## WHAT TO WORK ON:
Pick out each line in the entries below that contains the word "before", counting a match only when the letter case is the same.

## BEGIN DATA SHOWN

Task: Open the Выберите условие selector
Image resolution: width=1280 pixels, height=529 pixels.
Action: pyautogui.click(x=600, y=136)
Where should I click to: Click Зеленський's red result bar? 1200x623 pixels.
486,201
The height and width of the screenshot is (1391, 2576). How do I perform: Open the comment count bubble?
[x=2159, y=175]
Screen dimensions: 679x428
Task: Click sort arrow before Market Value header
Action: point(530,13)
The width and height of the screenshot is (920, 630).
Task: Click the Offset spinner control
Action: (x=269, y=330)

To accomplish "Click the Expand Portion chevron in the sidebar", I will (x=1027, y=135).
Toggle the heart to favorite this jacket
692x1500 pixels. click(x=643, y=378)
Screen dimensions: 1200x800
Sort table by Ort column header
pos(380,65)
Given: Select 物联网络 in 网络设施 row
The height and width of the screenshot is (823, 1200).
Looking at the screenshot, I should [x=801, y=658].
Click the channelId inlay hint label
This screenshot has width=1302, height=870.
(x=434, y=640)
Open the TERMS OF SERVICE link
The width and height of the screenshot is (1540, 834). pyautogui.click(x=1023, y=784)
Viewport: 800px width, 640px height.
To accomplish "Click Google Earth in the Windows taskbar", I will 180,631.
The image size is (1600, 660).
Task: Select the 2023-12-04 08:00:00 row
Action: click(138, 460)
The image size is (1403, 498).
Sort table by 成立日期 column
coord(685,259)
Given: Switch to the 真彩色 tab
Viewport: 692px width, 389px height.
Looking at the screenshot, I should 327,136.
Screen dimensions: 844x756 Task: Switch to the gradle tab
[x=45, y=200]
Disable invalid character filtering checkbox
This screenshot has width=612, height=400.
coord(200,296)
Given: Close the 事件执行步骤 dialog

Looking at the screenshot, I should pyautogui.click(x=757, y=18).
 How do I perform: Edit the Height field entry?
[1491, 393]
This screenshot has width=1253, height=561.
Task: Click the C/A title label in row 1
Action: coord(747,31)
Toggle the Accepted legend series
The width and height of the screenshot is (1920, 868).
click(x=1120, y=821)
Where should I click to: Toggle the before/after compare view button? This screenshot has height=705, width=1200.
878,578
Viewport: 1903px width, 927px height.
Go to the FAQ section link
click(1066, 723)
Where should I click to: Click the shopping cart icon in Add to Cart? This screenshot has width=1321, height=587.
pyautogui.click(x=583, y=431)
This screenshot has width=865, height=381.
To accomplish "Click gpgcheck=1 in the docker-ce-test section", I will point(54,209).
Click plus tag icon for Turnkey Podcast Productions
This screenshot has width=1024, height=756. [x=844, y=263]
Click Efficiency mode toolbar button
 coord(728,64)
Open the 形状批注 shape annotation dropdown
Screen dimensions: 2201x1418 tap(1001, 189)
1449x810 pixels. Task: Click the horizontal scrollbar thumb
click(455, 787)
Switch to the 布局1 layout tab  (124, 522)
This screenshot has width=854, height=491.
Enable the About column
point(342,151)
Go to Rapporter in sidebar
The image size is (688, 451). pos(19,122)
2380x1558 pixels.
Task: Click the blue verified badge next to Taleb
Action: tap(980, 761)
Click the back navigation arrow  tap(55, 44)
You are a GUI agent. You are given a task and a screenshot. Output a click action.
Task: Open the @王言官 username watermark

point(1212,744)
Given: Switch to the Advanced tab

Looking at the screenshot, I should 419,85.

## END DATA SHOWN

## THE SOLUTION:
Task: Click sort arrow before Market Value header
Where should I click to: Toggle the before/after compare view button? This screenshot has height=705, width=1200.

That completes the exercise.